My limited experience with SBG was subbing for several months for a teacher who used it. I taught with it in mind and designed assessments for it and so on, but it was kind of like living in somebody else’s apartment for a while, and I had no real training. So take anything I say with a grain of salt.
I think you nailed some of the main issues, although your colleagues can likely help you deal with some or all of them. The most perplexing one for me is the narrowness of assessment questions (though CC standards are much less narrow than the Oregon standards we were testing to in 2010). I wonder, though, if there could be some complicated multi-standard extension (non-required) questions that help separate A’s from B’s? I could live with that, myself, assuming all kids were getting complicated problems in classwork.
I originally intended to switch to SBG (they call it proficiency-based in the Portland area) by now, but other classroom changes have seemed more urgent. It will be really helpful to you that your colleagues use it and the grading system is ready to go. It’s still something of a mess in our electronic gradebooks, although they’ve been working hard on improvements. Whenever I do switch, I expect I’ll be glad I waited till I found the MTBoS.
Thanks, Julie. I really like the idea of having a certain “threshold” for students that they need to meet, with respect to multi-standard questions. Jonathan commented above on breaking standards down into skills, understanding, and connections standards. I think that’s another great way to think about the issue you’re bringing up.
Thanks for your thoughts — I’m hoping to have some things figured out before the year starts so I /don’t/ have to feel like I’m living in somebody else’s apartment.
Nice honest post!
Can you elaborate how the scores on standards are turned into a grade?

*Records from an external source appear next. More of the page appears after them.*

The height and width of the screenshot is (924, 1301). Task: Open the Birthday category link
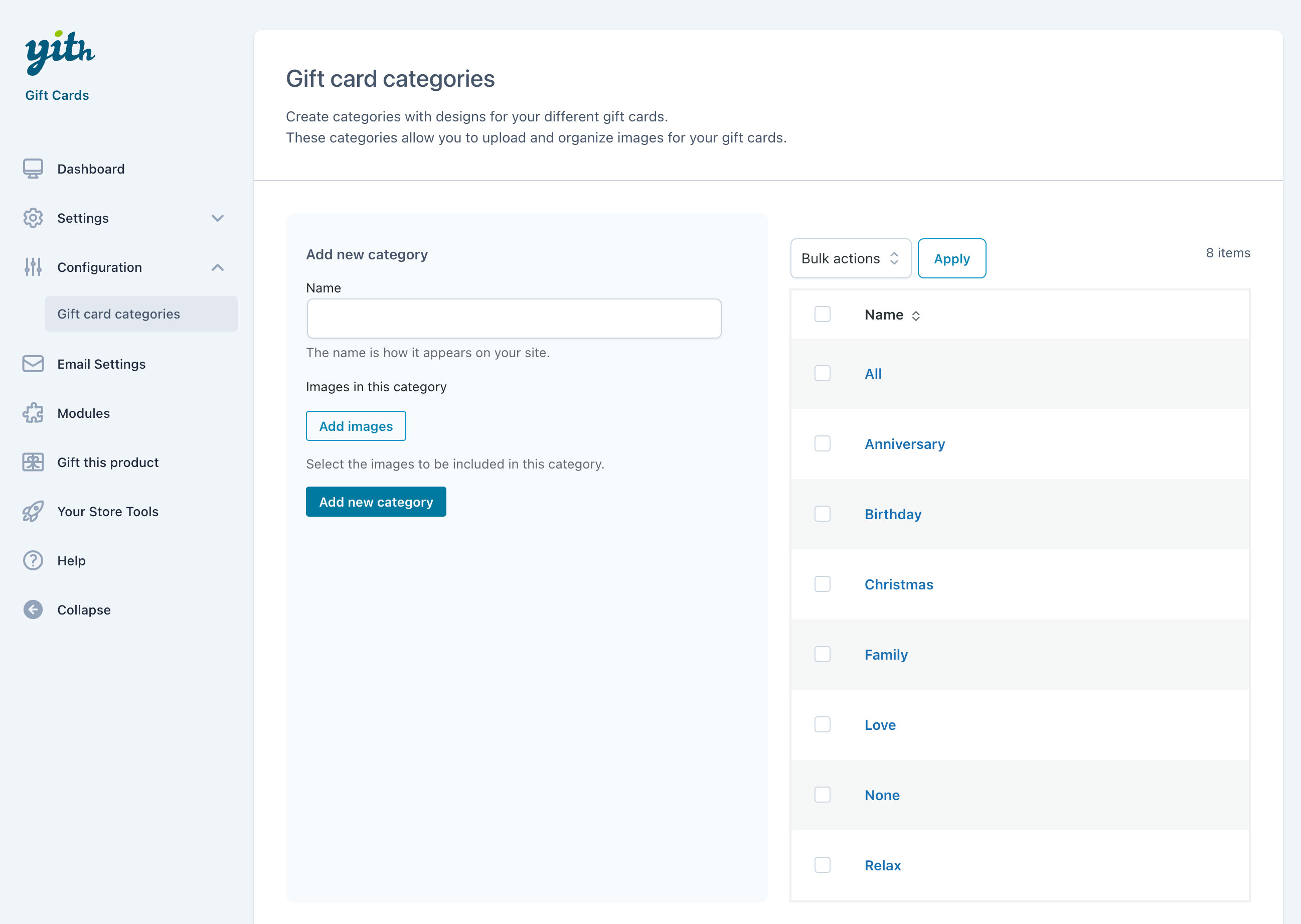coord(893,514)
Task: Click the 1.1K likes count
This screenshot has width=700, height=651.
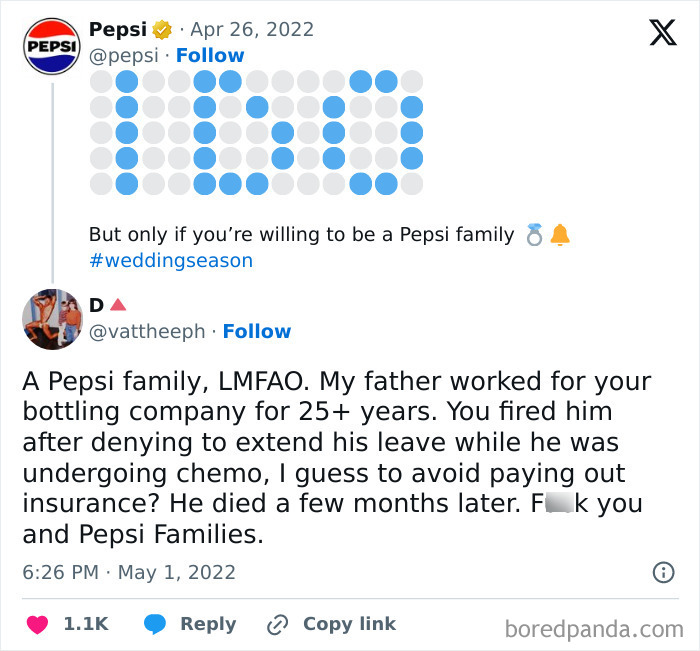Action: pyautogui.click(x=86, y=624)
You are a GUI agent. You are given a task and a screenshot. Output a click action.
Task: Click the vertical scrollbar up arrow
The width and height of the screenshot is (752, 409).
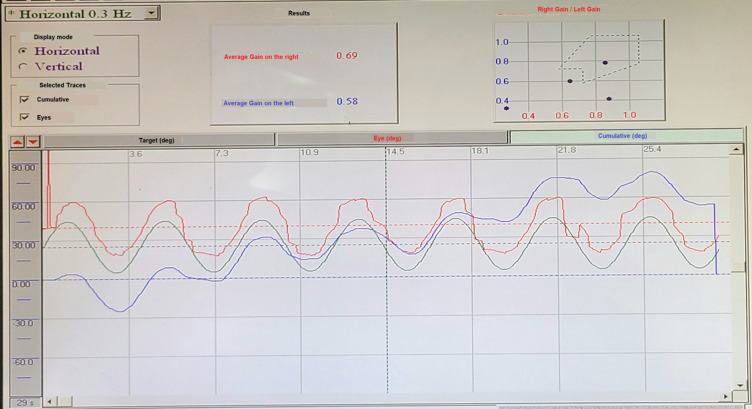pyautogui.click(x=737, y=150)
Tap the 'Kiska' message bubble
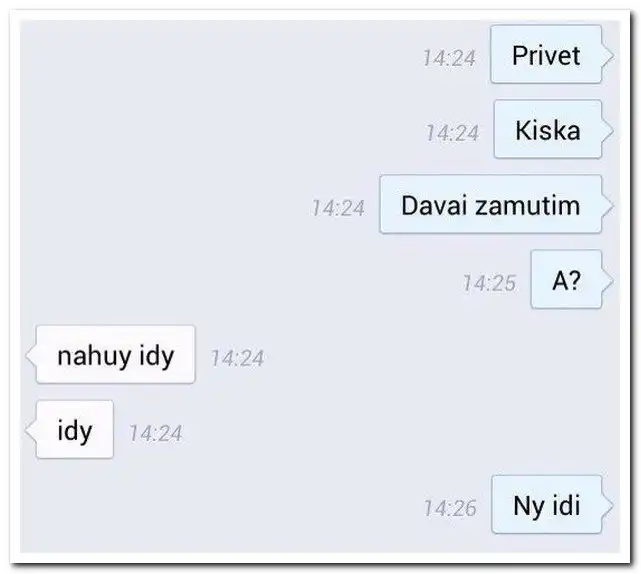 point(548,130)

I have a rubric that I currently use, but it is not without it’s drawbacks – especially regarding the online grading program we use.
Good question. I’m basing this off of documents the other math teacher sent me, as I haven’t started yet, so I might be missing some subtleties, but here’s my impression:
An average of a 2 is a D, an average of a 3 is a B, an average of 3.5 is an A. There’s a gradient in there for + and – grades. Any grade of B- or above requires a minimum as well. For instance, a B- is a 2.75 average, and the student can’t have any assessments below a 2. In order to get an A-, a student needs to have a 3.25 average and no assessments below a 3.
I don’t know the details of how that is done digitally — it sounds really complicated at the end of a term. I do like the message it sends around the importance of every standard, though. Does that answer your question?
Yes, that is similar to what I do, but I don’t really average at all. A is “all 3 or better with at least half at level 4.” B is all 3’s with option of up to 1/4 of scores at level 2 as long as there are at least the same number of scores at level 4. C is at least half of scores at 3 or better. D is at least 1/4 of scores at three or better. Plus and minus are determined by how close they are to the next set of criteria. Each time I put in a set of scores from an assessment (multiple scores – one for each standard) I “re-calibrate” to enter overall grade. It was easier when I taught part time, with fewer students, but I am now fairly proficient at looking at all of the scores, quickly counting, and assigning a grade. We start over every quarter, so the number of scores never gets unmanageable.